How many lines of the listing contain the string "agent"? Only the number is wanted.
-------- SOURCE DATA --------
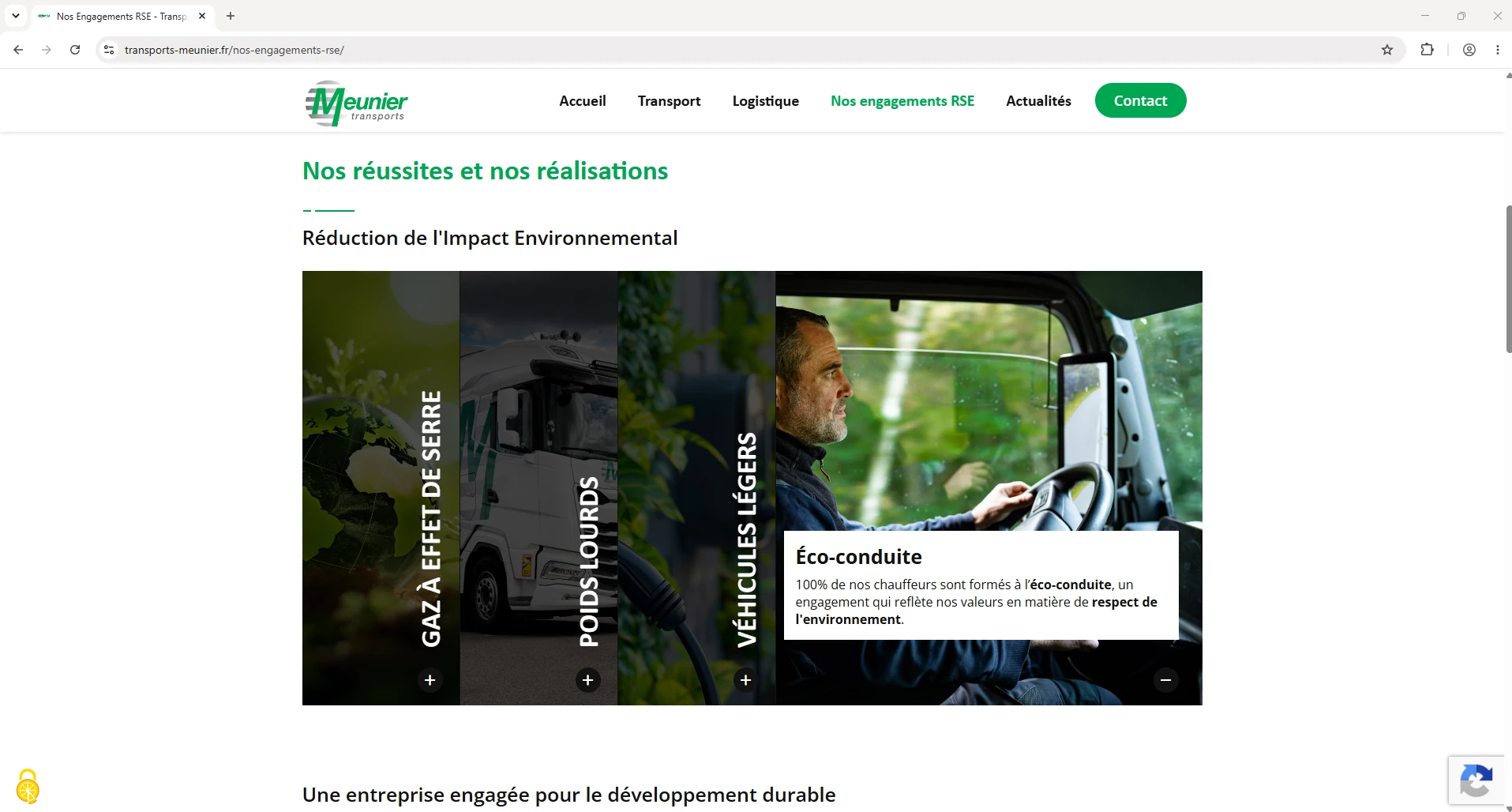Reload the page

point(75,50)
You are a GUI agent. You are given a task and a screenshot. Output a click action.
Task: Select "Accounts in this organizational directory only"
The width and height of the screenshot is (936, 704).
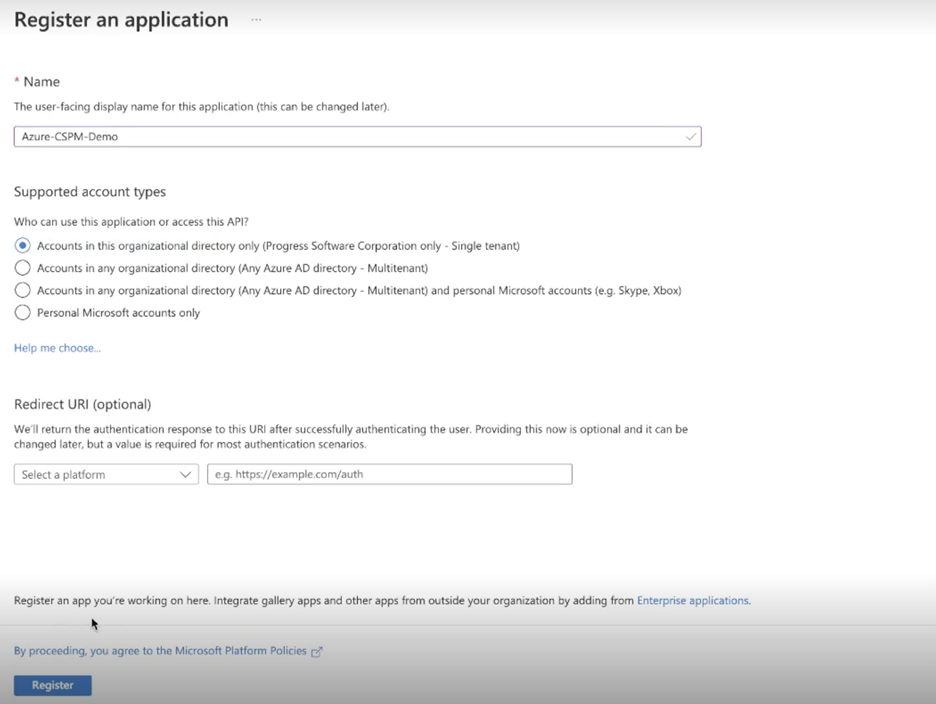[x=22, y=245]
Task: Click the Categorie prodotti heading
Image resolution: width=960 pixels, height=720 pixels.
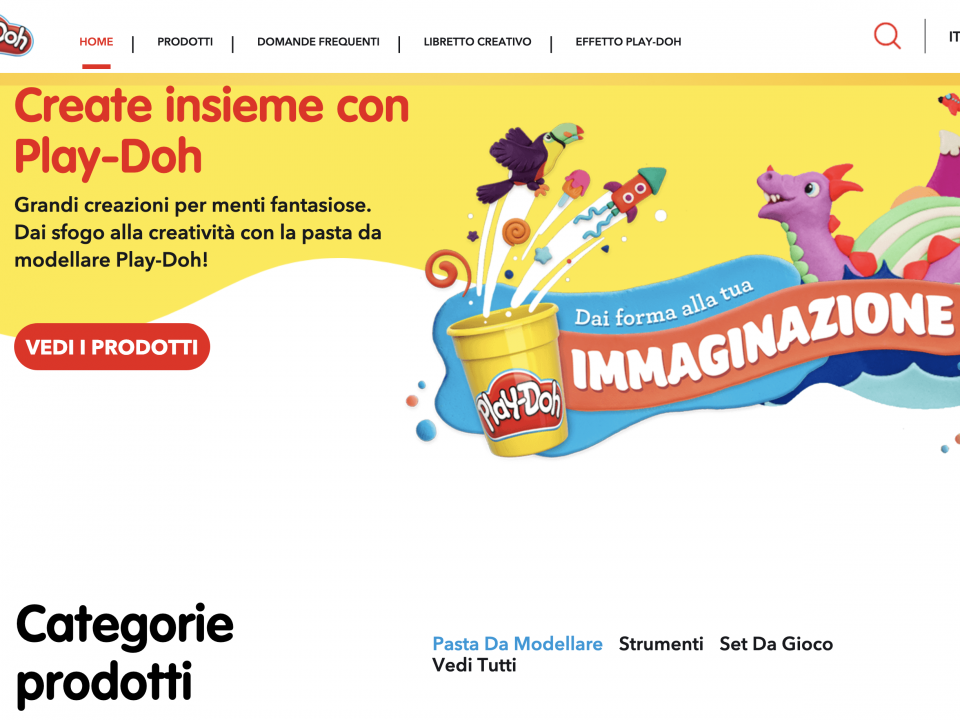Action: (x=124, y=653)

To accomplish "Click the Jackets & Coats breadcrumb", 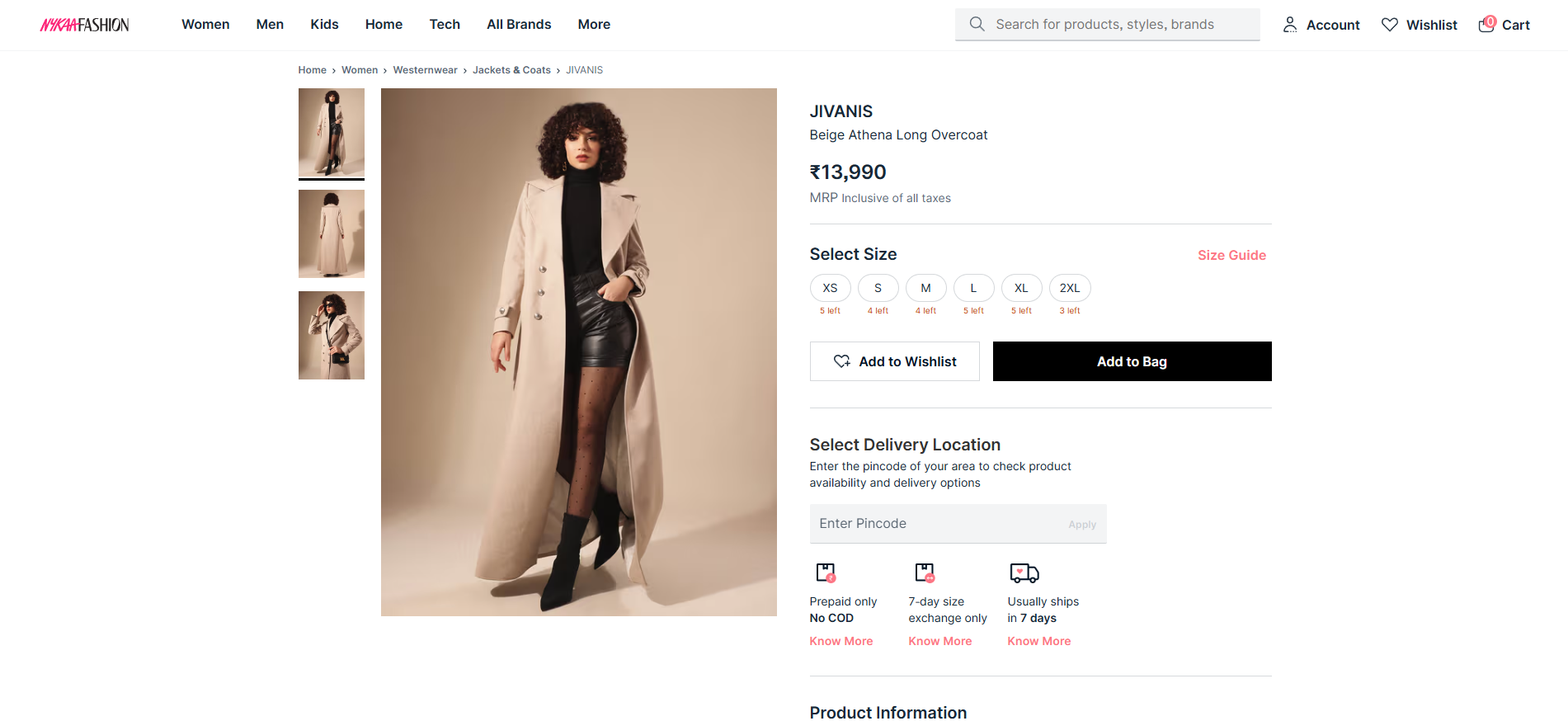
--------
-------- SOURCE DATA --------
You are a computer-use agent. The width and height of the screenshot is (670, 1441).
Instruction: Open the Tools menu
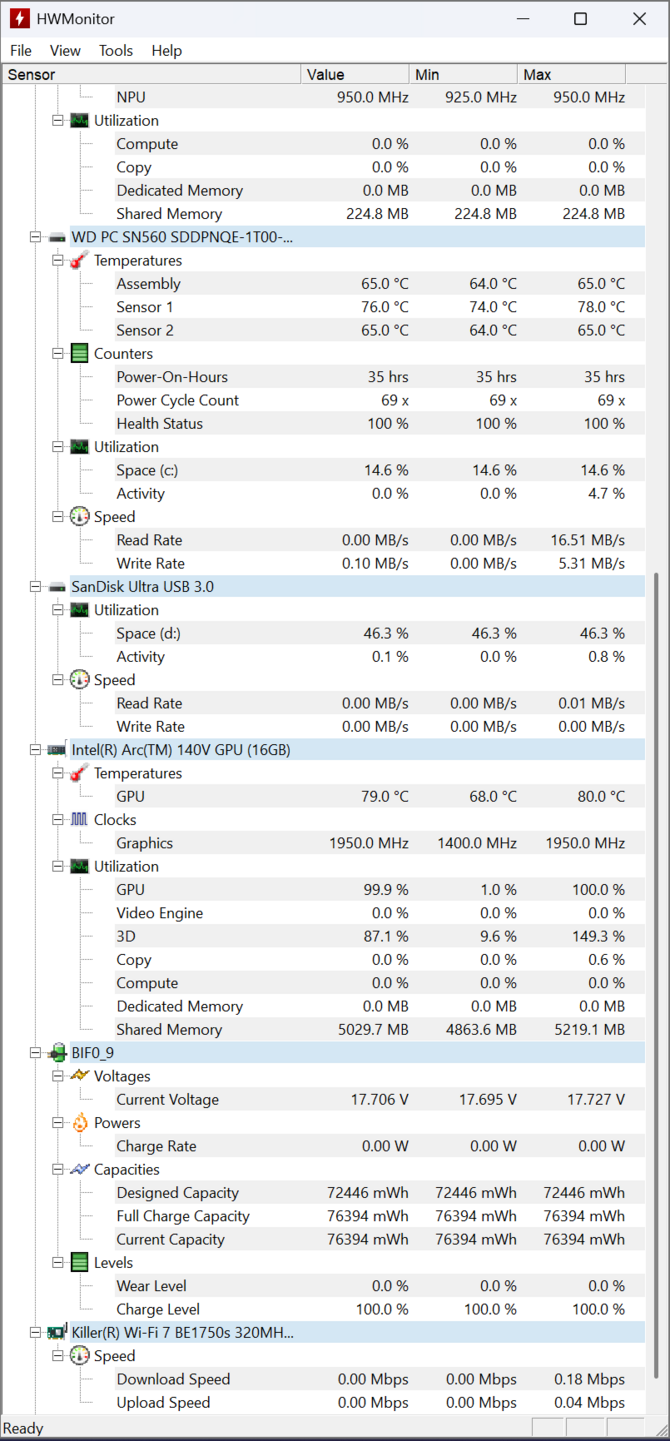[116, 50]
--------
-------- SOURCE DATA --------
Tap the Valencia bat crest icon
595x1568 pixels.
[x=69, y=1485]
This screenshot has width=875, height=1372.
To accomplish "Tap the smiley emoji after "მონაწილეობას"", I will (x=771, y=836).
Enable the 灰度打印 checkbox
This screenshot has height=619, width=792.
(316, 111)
--------
* [SOLUTION TO THIS TASK] 2